Bruno Ganz a été récompensé du Quartz du meilleur acteur pour son incarnation d'Arthur Bloch dans «Un Juif pour l'exemple», de Jacob Berger, d'après le roman éponyme de Jacques Chessex. L'acteur de 76 ans était à Genève pour recevoir le Prix d'honneur pour l'ensemble de son oeuvre.

Dans la catégorie des documentaires, «Cahier africain», de Heidi Specogna, a été préféré à «Jean Ziegler, l'optimisme de la volonté», du Genevois Nicolas Wadimoff. Il a aussi été distingué du Prix du meilleur montage, ce qui a valu à Kaya Inan de recevoir cette récompense pour la seconde année de suite.

Prix dédoublé

Pour la première fois, le Prix du meilleur court-métrage a été décerné à deux films. «Bon voyage», de Marc Raymond Wilkins, et «La femme et le TGV», de Timo von Gunten ont obtenu le même nombre de voix des membres de l'académie. Le Prix du meilleur film de diplôme a distingué «Digital Immigrants», de Norbert Kottmann et Dennis Stauffer.

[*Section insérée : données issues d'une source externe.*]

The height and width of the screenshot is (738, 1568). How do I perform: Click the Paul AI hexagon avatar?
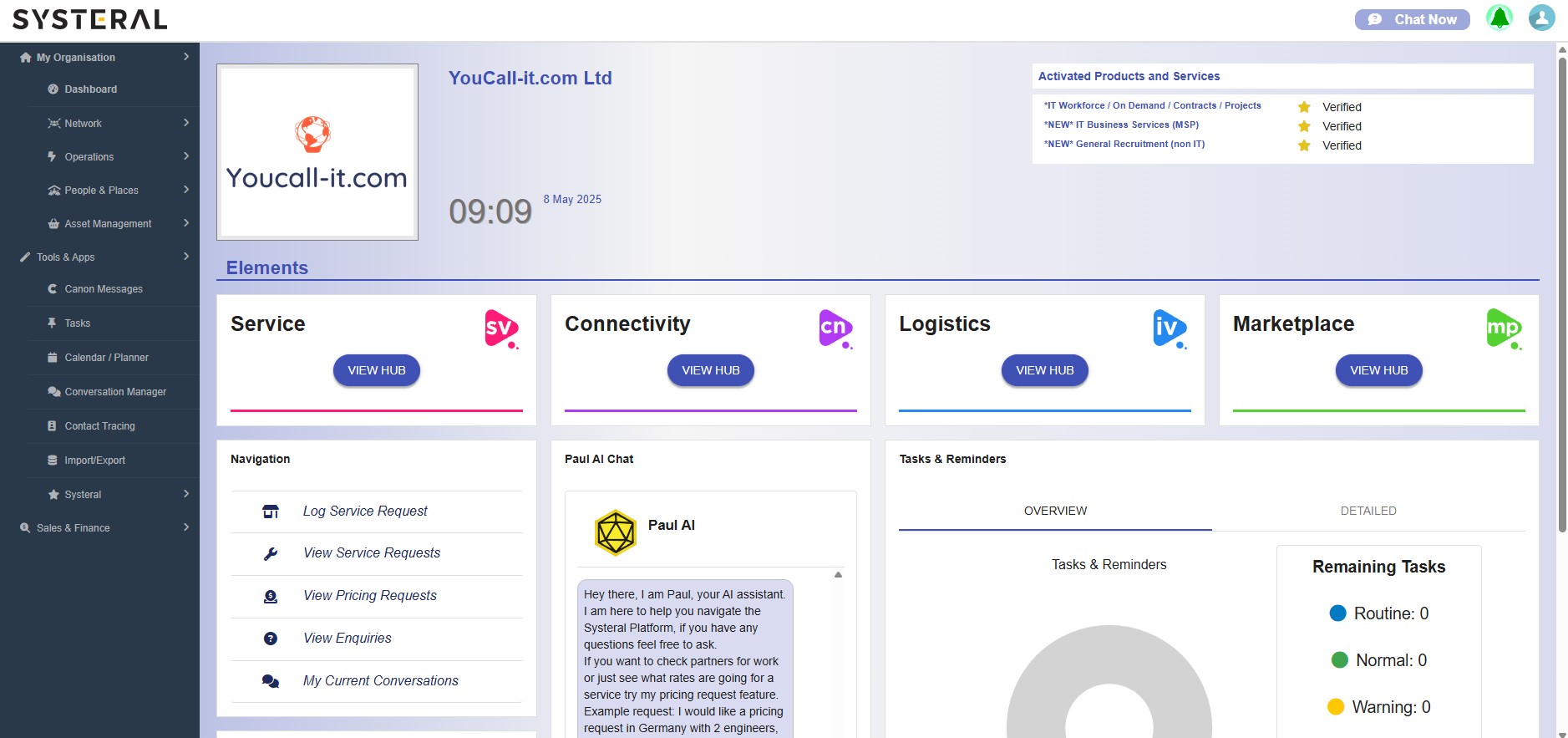(x=616, y=532)
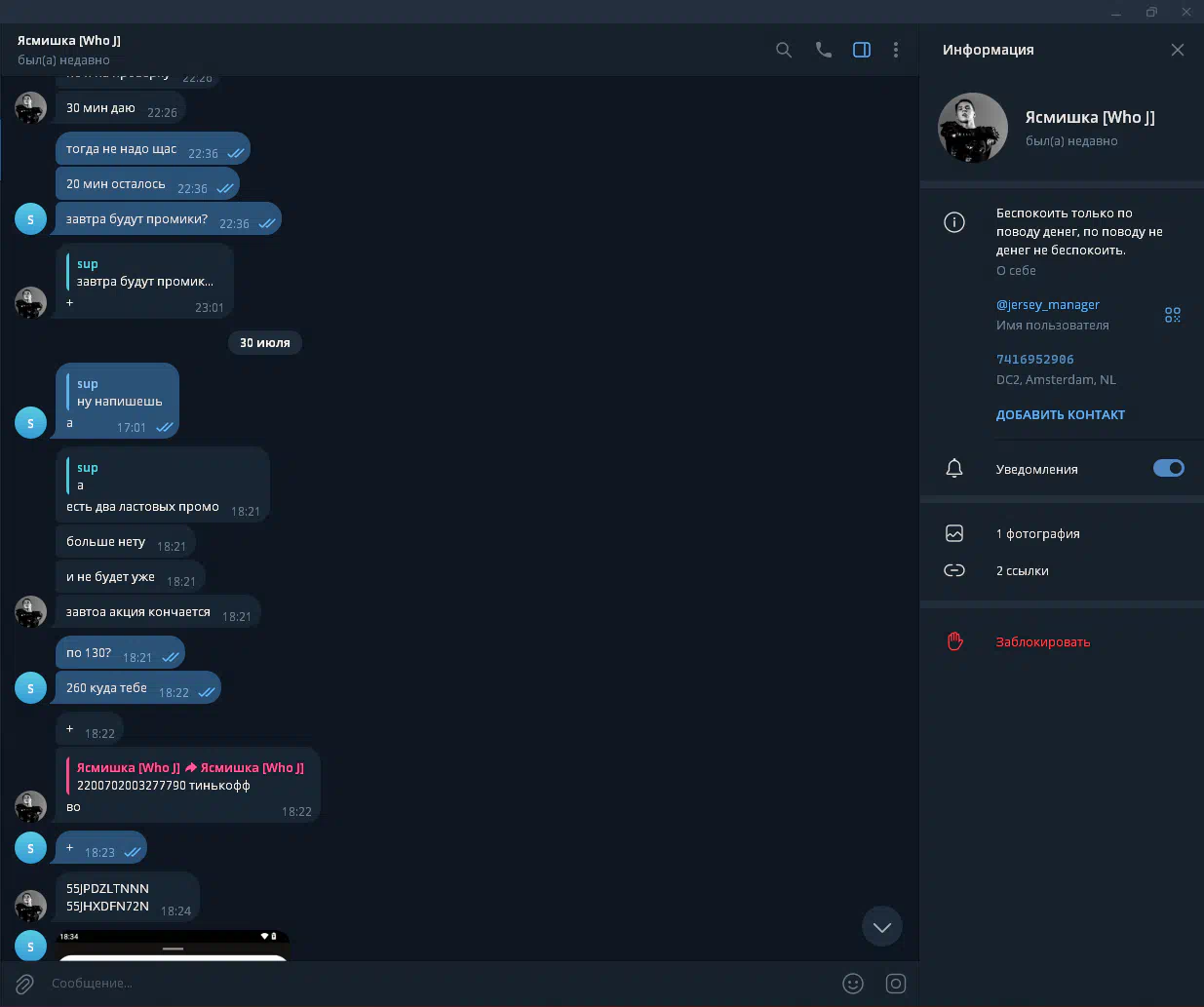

Le Quartz de la meilleure photographie est revenu à Simon Guy Fässler pour «Aloys», unique récompense pour un film qui était nominé dans quatre catégories. Quant à celui du meilleur film d'animation, il a été remis à «Au revoir Balthazar», de Rafael Sommerhalder.

Depuis 2013, la cérémonie des Prix du cinéma suisse a lieu en alternance à Genève et à Zurich. Cette 20e édition s'est déroulée au Bâtiment des forces motrices de la cité de Calvin.